LEVET, district Judge.
On or about July 7, 1971 this court filed an Opinion, Findings of Fact and Conclusions of Law which awarded plaintiff --
(1) for breach of contract $100,759.95
(see App. p. 346a in appeal record)
(2) for indemnity of plaintiff for at-
torneys fees $ 33,585.00
(see App. p. 357a)
In the opinion of the Court of Appeals, filed May 22, 1972, 460 F.2d 1331 (2d Cir. 1972), the amount of damages to which plaintiff was entitled was reduced from $100,759.98 to $25,888.50. (At 1338.)
The Court of Appeals in its opinion stated:
"III. Other Recovery
"In addition to the damages occasioned by non-delivery Kaufman is entitled under section 6 of the agreement to indemnification for 'reasonable costs, legal and other expenses' incurred as a result of Diversified's breach.
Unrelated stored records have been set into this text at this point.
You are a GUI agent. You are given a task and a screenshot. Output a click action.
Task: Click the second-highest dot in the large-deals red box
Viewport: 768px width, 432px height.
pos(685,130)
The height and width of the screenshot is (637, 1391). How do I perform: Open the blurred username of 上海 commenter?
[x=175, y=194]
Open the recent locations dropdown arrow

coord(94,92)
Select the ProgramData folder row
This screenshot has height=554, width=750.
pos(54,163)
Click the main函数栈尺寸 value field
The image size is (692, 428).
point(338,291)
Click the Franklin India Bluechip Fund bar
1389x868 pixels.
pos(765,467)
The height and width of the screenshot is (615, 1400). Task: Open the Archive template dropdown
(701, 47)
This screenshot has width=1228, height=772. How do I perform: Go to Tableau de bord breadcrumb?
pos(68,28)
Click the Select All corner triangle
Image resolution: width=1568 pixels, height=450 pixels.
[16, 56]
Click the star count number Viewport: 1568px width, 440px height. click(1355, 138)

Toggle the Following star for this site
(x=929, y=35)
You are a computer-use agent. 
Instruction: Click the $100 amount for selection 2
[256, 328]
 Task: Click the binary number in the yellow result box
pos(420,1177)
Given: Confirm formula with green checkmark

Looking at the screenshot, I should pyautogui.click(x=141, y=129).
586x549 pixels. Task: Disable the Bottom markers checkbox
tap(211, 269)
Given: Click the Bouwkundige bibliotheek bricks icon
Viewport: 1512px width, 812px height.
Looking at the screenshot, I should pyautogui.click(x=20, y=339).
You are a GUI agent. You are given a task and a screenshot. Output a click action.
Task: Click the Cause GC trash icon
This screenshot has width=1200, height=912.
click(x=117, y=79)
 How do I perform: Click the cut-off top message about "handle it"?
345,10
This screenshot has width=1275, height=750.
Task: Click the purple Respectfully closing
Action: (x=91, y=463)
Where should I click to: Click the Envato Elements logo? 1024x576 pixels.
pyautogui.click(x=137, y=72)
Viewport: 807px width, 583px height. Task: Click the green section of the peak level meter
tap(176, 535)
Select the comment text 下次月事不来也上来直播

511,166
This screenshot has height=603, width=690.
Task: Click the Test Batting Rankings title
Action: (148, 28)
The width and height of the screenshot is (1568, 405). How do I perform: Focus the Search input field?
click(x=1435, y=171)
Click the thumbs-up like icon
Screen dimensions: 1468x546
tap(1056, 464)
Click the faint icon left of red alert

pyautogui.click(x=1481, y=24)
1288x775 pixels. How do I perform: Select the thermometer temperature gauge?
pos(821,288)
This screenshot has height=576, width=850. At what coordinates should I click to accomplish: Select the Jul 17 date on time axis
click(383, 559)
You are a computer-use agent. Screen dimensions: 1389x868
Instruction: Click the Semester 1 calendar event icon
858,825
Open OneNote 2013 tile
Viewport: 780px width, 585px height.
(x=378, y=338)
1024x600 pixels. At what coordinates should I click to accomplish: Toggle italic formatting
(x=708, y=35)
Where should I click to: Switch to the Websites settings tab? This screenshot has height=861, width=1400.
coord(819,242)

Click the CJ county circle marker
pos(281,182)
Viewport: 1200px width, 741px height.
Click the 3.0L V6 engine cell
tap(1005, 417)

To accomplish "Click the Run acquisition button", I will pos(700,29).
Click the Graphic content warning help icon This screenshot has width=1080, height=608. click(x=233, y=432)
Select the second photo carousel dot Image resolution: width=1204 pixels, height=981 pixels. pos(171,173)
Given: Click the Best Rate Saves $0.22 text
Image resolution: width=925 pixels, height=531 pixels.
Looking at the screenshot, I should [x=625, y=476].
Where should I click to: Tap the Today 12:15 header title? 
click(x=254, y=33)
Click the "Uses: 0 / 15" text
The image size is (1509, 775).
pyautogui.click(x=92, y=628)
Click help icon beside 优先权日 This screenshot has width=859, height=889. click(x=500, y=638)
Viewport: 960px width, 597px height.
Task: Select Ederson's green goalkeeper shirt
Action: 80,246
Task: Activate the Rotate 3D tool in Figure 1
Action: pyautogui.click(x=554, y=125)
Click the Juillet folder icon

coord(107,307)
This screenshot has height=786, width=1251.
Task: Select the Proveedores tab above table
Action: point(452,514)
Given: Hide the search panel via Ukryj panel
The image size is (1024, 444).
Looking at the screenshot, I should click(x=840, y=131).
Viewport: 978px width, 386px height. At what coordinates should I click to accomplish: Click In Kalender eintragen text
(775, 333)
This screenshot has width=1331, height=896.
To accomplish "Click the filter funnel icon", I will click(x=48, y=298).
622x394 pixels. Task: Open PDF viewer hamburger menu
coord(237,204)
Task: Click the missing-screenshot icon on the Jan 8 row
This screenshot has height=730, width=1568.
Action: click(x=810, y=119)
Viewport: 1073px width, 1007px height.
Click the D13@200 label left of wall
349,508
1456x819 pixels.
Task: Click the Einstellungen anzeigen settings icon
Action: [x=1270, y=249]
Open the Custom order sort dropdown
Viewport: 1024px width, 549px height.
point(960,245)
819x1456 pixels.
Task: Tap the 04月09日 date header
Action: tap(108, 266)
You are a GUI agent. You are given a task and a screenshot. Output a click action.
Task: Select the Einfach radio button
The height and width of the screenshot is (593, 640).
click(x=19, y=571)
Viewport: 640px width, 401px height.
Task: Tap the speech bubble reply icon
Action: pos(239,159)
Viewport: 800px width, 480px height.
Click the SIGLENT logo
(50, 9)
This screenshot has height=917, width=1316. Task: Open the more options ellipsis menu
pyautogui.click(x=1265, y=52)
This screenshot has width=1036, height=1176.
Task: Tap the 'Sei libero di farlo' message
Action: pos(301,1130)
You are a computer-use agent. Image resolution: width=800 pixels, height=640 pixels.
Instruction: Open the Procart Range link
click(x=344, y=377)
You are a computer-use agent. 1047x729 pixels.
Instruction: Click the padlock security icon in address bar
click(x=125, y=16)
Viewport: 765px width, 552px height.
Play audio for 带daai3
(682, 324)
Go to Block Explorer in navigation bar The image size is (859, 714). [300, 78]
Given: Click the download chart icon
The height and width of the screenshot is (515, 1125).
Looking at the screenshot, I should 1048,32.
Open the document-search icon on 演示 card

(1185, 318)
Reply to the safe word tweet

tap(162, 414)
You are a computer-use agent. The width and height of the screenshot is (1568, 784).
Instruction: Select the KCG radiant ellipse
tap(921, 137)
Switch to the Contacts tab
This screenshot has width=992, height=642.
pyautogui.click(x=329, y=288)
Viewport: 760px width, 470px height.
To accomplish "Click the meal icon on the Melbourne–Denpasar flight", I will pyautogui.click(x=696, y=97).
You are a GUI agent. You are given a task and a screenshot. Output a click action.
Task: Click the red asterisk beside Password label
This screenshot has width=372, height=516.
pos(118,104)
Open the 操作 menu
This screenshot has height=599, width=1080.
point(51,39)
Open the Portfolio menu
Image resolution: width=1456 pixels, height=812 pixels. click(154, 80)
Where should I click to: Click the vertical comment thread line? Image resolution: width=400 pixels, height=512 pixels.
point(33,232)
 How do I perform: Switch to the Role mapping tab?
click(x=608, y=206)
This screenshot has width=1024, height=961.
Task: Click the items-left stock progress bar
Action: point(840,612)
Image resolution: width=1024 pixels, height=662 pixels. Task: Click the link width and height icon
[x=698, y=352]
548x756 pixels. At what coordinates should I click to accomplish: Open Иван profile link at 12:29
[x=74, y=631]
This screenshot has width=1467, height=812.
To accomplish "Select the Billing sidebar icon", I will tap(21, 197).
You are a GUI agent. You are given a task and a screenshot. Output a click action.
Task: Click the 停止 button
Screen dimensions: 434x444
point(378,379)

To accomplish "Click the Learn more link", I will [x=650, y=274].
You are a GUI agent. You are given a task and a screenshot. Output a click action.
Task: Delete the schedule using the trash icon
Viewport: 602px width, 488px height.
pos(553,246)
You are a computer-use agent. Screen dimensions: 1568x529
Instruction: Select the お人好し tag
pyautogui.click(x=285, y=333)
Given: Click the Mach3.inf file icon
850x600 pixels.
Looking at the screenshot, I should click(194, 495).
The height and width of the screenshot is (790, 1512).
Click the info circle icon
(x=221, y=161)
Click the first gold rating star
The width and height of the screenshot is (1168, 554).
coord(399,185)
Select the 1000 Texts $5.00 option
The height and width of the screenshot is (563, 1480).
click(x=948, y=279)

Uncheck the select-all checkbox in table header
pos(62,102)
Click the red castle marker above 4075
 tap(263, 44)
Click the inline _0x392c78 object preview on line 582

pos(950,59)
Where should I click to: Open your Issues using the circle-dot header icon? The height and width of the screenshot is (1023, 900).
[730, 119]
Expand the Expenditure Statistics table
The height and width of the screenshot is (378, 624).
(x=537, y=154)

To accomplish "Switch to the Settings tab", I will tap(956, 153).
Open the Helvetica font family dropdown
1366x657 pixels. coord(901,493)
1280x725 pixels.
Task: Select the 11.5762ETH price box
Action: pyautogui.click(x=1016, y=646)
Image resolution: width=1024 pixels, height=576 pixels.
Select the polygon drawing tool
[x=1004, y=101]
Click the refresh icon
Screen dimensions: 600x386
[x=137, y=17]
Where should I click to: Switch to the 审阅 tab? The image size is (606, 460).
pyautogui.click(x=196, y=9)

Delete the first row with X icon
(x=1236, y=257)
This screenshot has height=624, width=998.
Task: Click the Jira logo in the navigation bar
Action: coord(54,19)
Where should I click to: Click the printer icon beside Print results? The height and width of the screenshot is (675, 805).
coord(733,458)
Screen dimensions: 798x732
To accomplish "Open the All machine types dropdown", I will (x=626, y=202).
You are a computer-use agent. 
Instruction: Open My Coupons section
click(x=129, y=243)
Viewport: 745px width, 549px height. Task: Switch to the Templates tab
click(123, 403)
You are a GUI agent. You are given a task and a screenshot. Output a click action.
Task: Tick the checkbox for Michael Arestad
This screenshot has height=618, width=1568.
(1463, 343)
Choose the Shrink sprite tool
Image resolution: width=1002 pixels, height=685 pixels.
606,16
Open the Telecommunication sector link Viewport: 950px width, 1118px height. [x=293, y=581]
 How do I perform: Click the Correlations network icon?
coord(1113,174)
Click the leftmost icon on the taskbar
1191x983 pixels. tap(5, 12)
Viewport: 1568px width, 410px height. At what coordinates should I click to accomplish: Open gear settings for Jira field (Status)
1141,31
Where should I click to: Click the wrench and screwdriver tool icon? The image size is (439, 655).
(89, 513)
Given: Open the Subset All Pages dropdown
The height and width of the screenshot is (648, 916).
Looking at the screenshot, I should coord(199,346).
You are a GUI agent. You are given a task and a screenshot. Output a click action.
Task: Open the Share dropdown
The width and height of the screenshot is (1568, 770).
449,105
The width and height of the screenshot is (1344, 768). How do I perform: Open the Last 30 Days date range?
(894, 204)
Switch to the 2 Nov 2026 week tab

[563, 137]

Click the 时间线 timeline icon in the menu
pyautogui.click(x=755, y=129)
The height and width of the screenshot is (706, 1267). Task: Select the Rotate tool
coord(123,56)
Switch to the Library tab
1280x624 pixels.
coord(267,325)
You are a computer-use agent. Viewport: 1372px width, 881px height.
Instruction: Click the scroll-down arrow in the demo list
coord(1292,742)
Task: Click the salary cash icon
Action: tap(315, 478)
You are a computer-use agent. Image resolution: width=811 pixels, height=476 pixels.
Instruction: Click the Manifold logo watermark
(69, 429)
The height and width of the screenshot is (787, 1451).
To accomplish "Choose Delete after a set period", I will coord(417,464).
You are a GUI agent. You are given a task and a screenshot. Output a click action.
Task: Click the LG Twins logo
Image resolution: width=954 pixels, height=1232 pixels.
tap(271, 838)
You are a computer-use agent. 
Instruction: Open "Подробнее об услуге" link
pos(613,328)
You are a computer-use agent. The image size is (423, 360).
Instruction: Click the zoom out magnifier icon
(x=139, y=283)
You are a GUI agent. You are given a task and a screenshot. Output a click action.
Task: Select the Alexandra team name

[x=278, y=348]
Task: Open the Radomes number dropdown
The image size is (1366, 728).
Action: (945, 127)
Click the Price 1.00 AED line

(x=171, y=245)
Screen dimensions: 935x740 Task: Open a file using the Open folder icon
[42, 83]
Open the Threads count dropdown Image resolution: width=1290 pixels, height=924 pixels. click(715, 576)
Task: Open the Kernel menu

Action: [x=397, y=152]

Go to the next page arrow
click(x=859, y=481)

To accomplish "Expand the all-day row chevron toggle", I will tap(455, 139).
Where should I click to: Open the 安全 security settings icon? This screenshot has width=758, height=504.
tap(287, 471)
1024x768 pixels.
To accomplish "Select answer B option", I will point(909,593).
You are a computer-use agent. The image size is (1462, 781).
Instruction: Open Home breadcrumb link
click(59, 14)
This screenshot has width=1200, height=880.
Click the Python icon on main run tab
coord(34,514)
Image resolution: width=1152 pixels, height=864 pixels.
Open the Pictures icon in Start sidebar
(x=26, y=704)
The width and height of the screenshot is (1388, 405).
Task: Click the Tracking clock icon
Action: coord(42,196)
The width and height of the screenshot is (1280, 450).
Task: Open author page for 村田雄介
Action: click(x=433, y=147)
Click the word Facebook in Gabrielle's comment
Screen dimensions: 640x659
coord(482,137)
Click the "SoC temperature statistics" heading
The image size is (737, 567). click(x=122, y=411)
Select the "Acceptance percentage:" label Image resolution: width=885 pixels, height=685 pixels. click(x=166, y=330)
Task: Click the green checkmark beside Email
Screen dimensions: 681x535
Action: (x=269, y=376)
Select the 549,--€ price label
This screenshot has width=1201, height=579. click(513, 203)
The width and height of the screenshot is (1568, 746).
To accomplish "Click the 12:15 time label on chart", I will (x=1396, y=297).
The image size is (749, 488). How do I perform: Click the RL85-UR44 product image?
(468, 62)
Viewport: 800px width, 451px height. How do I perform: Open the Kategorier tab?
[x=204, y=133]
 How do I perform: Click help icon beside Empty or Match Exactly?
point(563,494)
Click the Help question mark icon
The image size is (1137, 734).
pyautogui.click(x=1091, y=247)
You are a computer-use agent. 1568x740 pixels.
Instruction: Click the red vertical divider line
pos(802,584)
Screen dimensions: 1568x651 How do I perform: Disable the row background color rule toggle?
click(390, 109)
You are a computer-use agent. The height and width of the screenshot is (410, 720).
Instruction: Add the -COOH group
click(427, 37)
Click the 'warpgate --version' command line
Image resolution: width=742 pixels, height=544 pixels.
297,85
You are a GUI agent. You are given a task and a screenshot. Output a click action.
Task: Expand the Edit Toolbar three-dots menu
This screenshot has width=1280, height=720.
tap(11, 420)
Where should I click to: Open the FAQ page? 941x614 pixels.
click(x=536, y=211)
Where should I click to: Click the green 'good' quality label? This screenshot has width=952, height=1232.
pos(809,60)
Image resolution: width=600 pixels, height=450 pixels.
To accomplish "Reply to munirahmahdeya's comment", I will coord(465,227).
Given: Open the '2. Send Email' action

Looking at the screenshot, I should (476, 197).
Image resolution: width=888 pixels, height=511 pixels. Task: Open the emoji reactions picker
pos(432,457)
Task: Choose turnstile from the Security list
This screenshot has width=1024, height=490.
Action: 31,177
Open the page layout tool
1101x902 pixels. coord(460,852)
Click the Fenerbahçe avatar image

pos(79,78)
Since we have reduced the damage award significantly and legal fees depended on a contingent fee agreement which Judge Levet considered in making his award, it follows that Judge Levet should reconsider damages under the indemnification clause. n.9 [Footnote Omitted]
"Finally, we agree that Kaufman is entitled to interest on the damage award pursuant to New York C.P.L.R. § 5001, which upon remand will be adjusted in light of the reduced recovery.
"We have examined the other arguments of the parties, but find them to be without merit.
"Affirmed in part, reversed in part and remanded for further proceedings in accordance with this opinion." (At 1338.)
In footnote 9 the opinion also stated:
"The district judge should be mindful that allowable costs have increased because of this appeal and the further proceedings that will be required. Since costs on appeal would be recoverable under the indemnity clause of the contract, it would be a waste of time to take the circuitous route of awarding costs on appeal against Kaufman only to permit him to be indemnified for these costs by Diversified. Accordingly, we direct that the costs on appeal be taxed against Diversified." (At 1338.)
In the trial court's opinion, the facts relative to the claims for attorneys' fees were set forth in Findings of Fact 15 through 23. (See Joint App. 347a-353a.) Likewise, in the same opinion the court's findings with respect to expenses of plaintiff's attorneys were set forth in the Joint Appendix 354a-356a.
The contract between plaintiff and defendant dated May 9, 1968, insofar as it relates to indemnity, is set forth in Joint Appendix 346a, paragraph 6. This provision was as follows:
"6. INDEMNITY BY DIVERSIFIED. Diversified hereby agrees to indemnify and hold each of the Stockholders harmless for a period of 36 months from the Closing Date against and in respect of any and all losses, claims, liabilities, damages or deficiencies resulting from any misrepresentation, breach of warranty or other breach hereof or failure of compliance by Diversified under this Agreement or in any document furnished to the Stockholders hereunder, and any and all reasonable costs, legal or other expenses incident to the foregoing.
"If any loss or other basis for indemnification by Diversified to the Stockholders hereunder shall result in any tax saving or other monetary benefit to the Stockholders, the amounts recoverable by the Stockholders hereunder shall be adjusted downward to reflect such benefit."
At the hearing on remand on December 18, 1972 counsel for plaintiff Kaufmam attempted to introduce evidence with respect to what plaintiff had intended to do with the share he was originally about to receive from defendant Diversified upon the default. See SM on remand 2-11.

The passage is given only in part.